Earlier this summer I received news that colleagues at McGill University have won a seven-year Partnership Grant from the Social Sciences and Humanities Research Council of Canada. This award will support a new international collaboration with researchers in Canada, the United States, Europe, Asia, and Africa focused on past environmental crises in the Indian Ocean World. Because the project will take aim at six historical events ranging from the present back to the 6th century AD, our group at Minnesota was brought onboard to provide the paleoclimatic context to these long-ago disasters.
The project's website is currently being revamped for the official launch later this year. But some of the Australian partners put out a press release earlier in June that shared the news about this new initiative. And this excerpt from the proposal's summary sets out the project's main goals.
In this ground-breaking, multidisciplinary initiative, leading scholars and students of history, geography, anthropology, religion, and climatology, as well as experts in data analysis, will in collaboration with Partners from academic and non-academic sectors investigate six of the greatest environmental crises in the recorded history of the [Indian Ocean World] from the mid-6th century to the present day. These crises were characterised, variously, by significant climate change, volcanic eruptions, tsunamis, droughts/floods, epidemic disease, socio-economic instability, mass migration, and high mortality.
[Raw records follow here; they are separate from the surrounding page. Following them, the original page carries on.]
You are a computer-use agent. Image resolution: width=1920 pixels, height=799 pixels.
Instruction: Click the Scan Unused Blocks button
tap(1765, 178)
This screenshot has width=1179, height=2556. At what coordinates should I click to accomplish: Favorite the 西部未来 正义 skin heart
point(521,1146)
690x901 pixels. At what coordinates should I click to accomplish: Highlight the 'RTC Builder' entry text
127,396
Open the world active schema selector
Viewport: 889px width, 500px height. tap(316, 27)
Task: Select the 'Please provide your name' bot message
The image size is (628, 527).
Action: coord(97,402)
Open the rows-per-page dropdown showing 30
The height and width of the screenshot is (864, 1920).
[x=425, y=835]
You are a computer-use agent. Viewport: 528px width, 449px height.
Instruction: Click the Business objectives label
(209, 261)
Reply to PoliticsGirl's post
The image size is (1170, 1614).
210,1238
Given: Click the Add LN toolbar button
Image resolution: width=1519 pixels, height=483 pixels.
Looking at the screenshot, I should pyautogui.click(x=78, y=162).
The Partnership aims, for the first time, to (i) construct past-to-present patterns of the human and environmental factors at work before, during, and following each of the selected crises; (ii) ascertain current and traditional IOW perceptions of environmental risk and risk management; and (iii) use the results of this historical research to enhance currently employed [environmental risk perception and governance] protocols.
From my side of things, I'm excited to be able to marry our recent paleohydrology and paleoclimate work in the central Himalaya to this broader international effort and will look forward to our students being part of upcoming project meetings in Montreal and Germany.